2. | Grant and Vesting of Restricted Stock Units. |
(a)As of the Grant Date specified in the letter that accompanies this document, the Employee will be credited with the number of Restricted Stock Units set forth in the letter that accompanies this document. Each Restricted Stock Unit is a notional amount that represents one unvested Share. Each Restricted Stock Unit constitutes the right, subject to the terms and conditions of the Plan and this document, to distribution of a Share if and when the Restricted Stock Unit vests. If the Employee's employment with the Company and all of its Affiliates terminates before the date that all of the Restricted Stock Units vest, his or her right to receive the Shares underlying unvested Restricted Stock Units will be only as provided in Section 4.
(b)The Restricted Stock Units will vest on the third anniversary of the Grant Date, subject to Section 4 hereof. Notwithstanding anything contained herein, or pursuant to the terms and conditions of any Award made to the Employee prior to the Grant Date, to the contrary, the right of the Employee to receive the Shares underlying the Restricted Stock Units and any other amounts payable to the Employee pursuant to any Award granted to him or her under the Plan, including, without limitation, any amounts credited to an Account pursuant to Section 3(b) below, that have not yet been distributed or paid will be forfeited if (i) the Employee has been discharged from employment with the Company or an Affiliate for Cause; or (ii) the Employee violates any of the restrictive covenants contained in Section 6 hereof, as applicable, or any similar covenants in any other Award Agreement to which the Employee is subject or in any written employment or severance agreement between the Employee and the Company or an Affiliate thereof.
3.Rights as a Stockholder.
(a)Unless and until a Restricted Stock Unit has vested and the Share underlying it has been distributed to the Employee, the Employee will not be entitled to vote in respect of that RSU or that Share.

### [DATASET ROWS]
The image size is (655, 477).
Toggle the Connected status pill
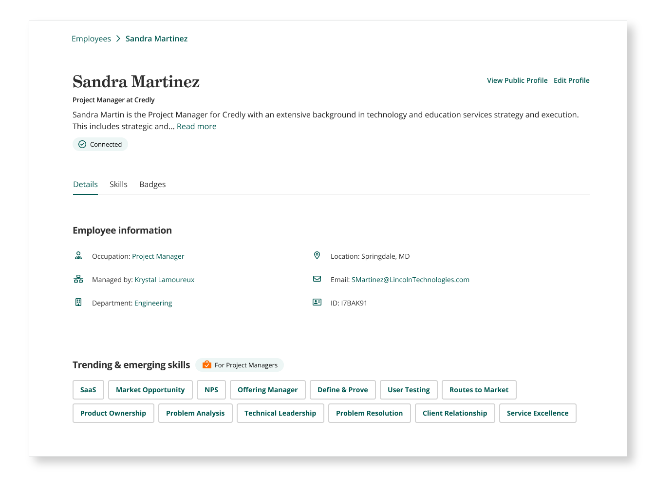pyautogui.click(x=100, y=144)
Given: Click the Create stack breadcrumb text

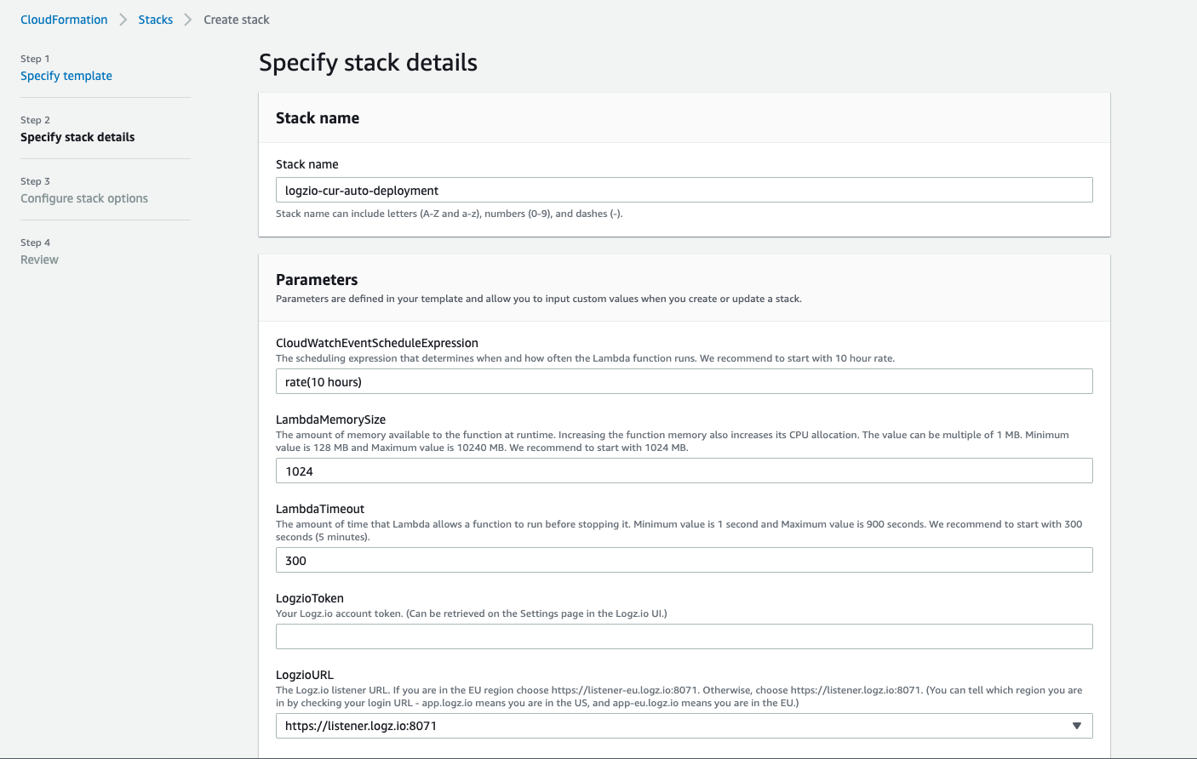Looking at the screenshot, I should coord(237,20).
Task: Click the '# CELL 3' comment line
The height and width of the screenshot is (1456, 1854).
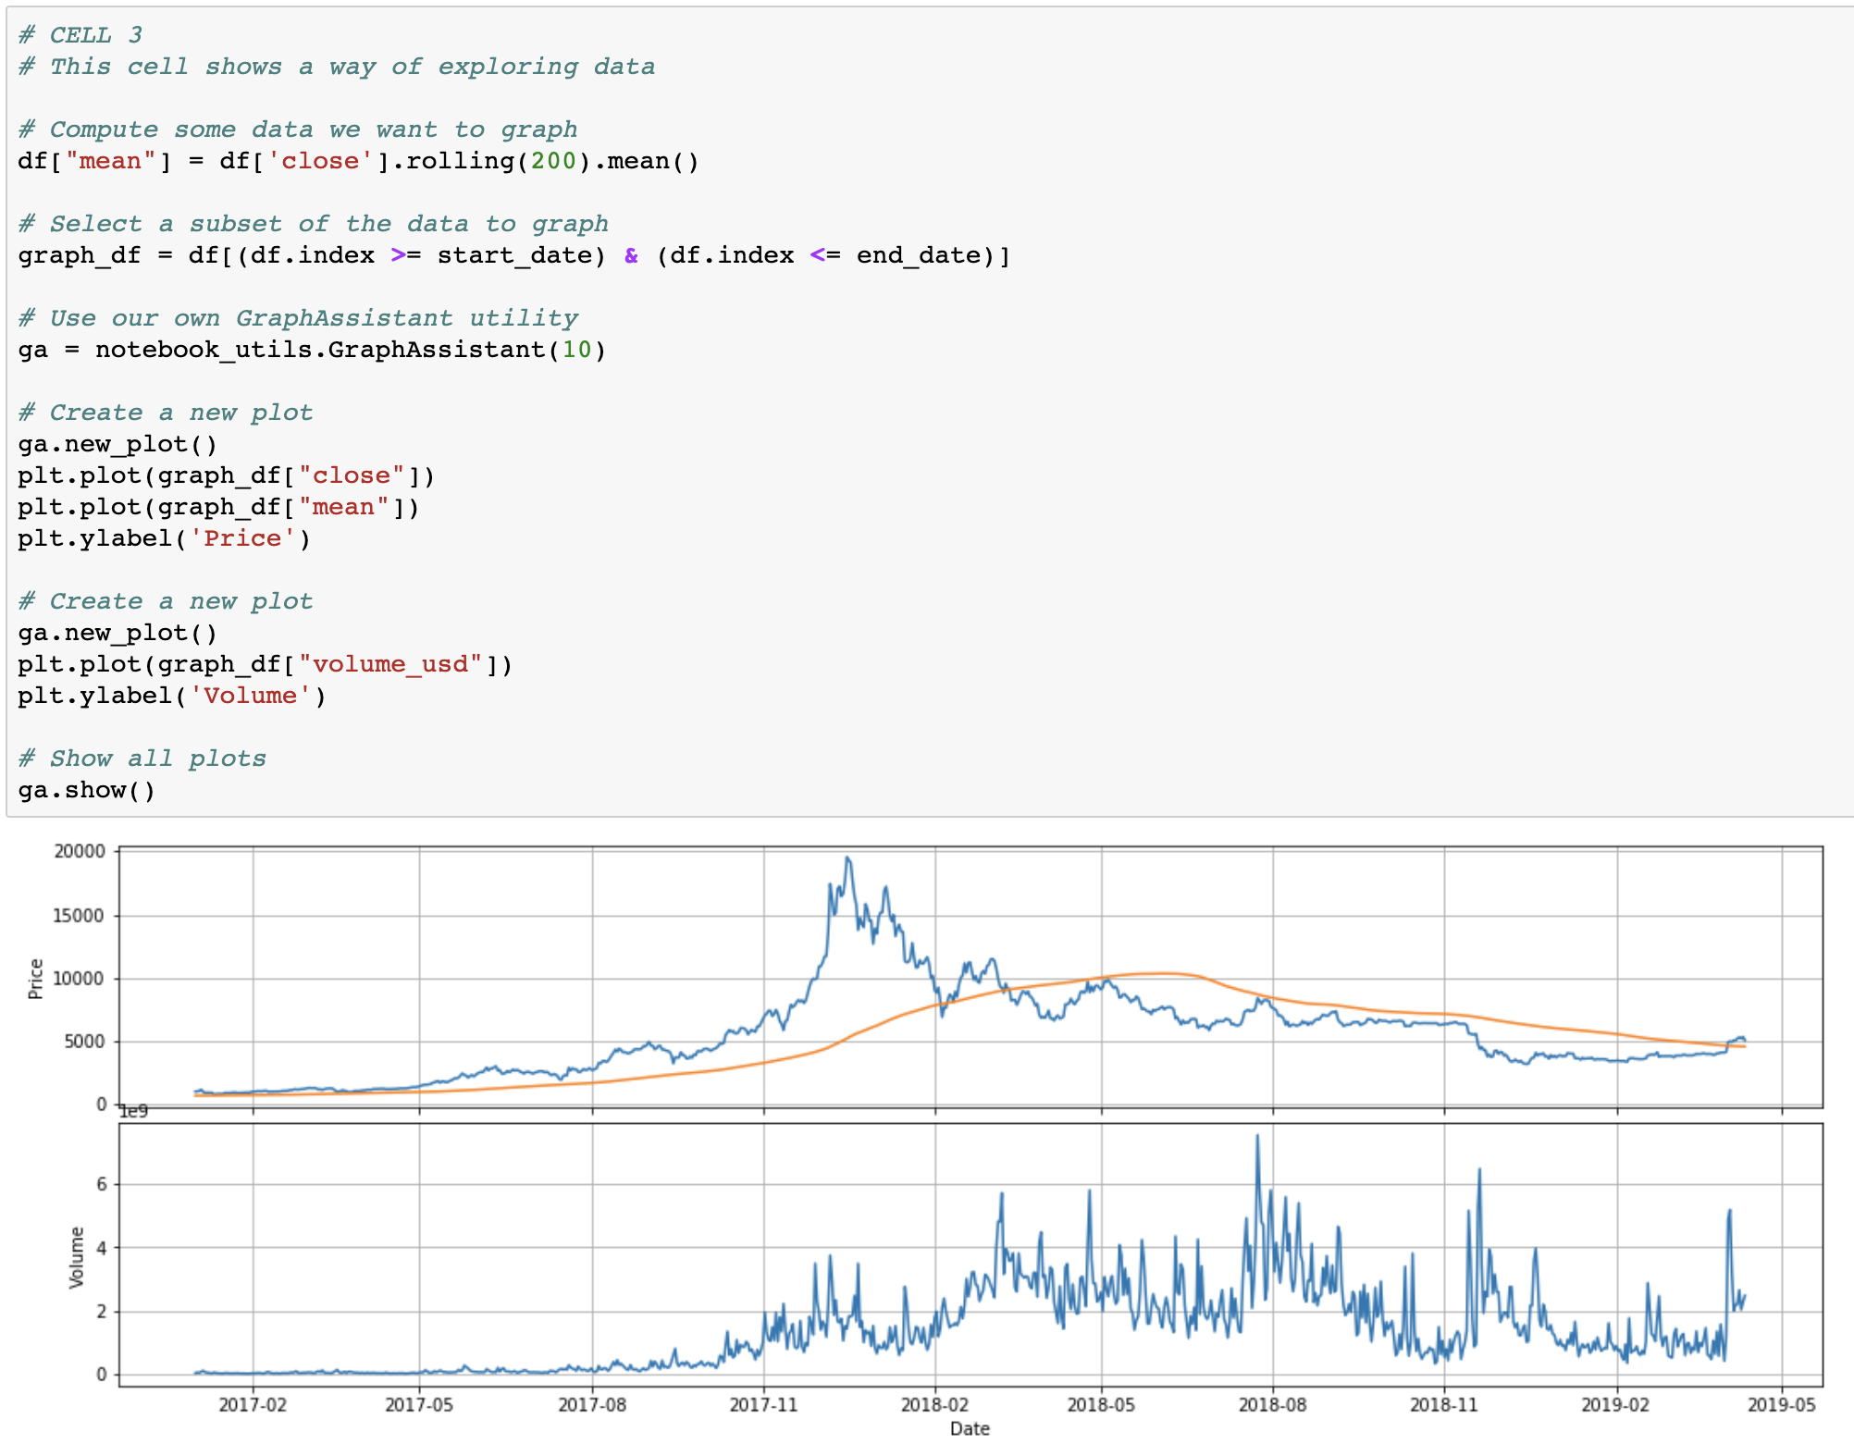Action: coord(80,35)
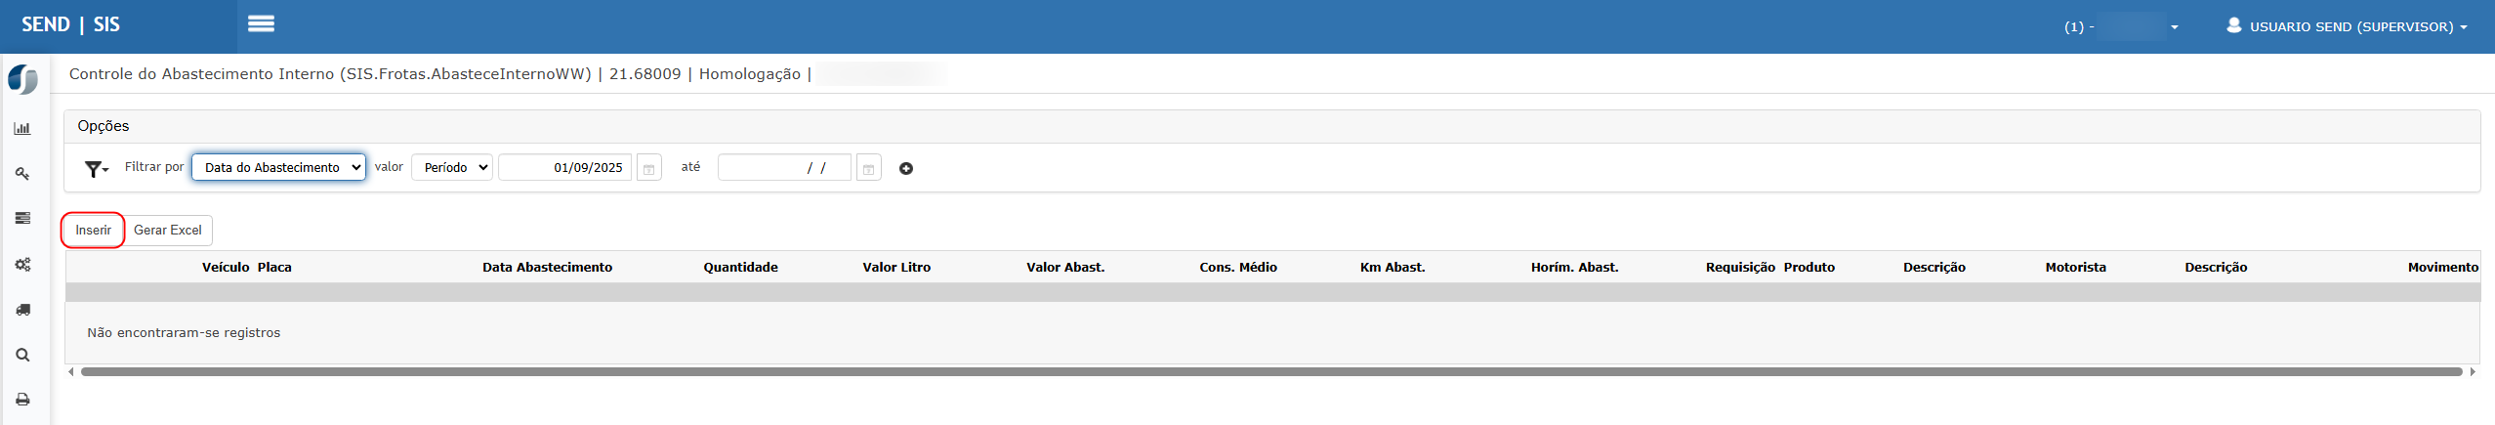Open the company selector '(1) -' menu
The height and width of the screenshot is (425, 2495).
(2120, 26)
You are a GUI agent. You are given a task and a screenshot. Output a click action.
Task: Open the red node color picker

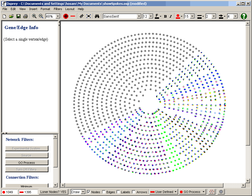(178, 16)
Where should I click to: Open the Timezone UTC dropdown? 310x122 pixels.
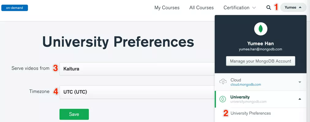pos(137,92)
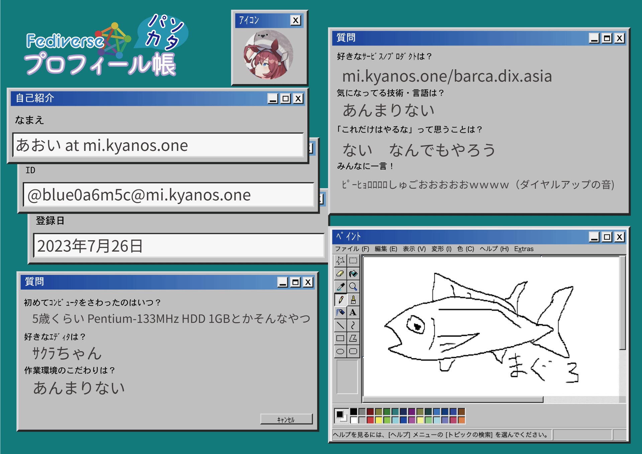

### [EXERCISE REQUIREMENTS]
Copy the passage of the restricted stock unit terms above word for word, starting at "(a)Unless and until" and ending at "or that Share.".

### [TASK OUTPUT]
(a)Unless and until a Restricted Stock Unit has vested and the Share underlying it has been distributed to the Employee, the Employee will not be entitled to vote in respect of that RSU or that Share.